Archbishop Farrell took issue with the word “consultation”, which he said does not capture the deeper meaning and intent of synodality. 

“You can consult with your doctor, your public representative, you exchange views, you glean some information.

“Synod, as we know, is about being with God and each other in prayer as we discern together what God is asking of us. It is much deeper reality and is long way from a consultation.”

He continued: “At the heart of synodality is the word discernment. Discernment is not just an intellectual exercise, but a profoundly spiritual one, it requires prolonged prayer in dialogue with God, openness, a sincere examination of conscience and a detachment from self.

“True discernment will mean that the whole process will not be a mere talking shop, but a radical response of the Church to the promptings of the Spirit.”

He also underlined that synodality “requires that our disposition from the outset is marked by an openness”. 

“There can be a temptation by some, who, from the outset, are uncomfortable with synodality, that they enter into echo chambers where people with like-minded views gather amongst themselves to have conversations that are predictable and well-rehearsed.”

“Being truly open and orientated in a synodal way and when we let go, let go of our personal agendas, then we can be open to be surprised by God.”

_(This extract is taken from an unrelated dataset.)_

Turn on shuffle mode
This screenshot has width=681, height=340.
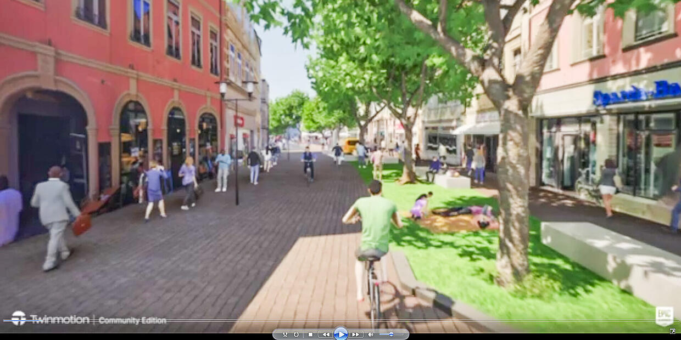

He said constant vigilance was required because the human heart is prone to stray, led in other directions. 

“During the Amazonian Synod, Pope Francis felt that some of the discussions around married priests and female deacons had taken on a ‘rich and necessary parliament’.

“When this happens there is a danger that true discernment is replaced with a politicising agenda leading to certain rigidity that often is hiding something.”

“The synodal process,” the archbishop said, “should be a time of extensive prayer, listening and discernment, not a time for pushing agendas. It is about consensus-building and finding God's will, not mobilising supporters to get a majority vote for your agenda.”

He noted that Pope Francis writes about this kind of temptation in his book Let Us Dream: The Path to a Better Future.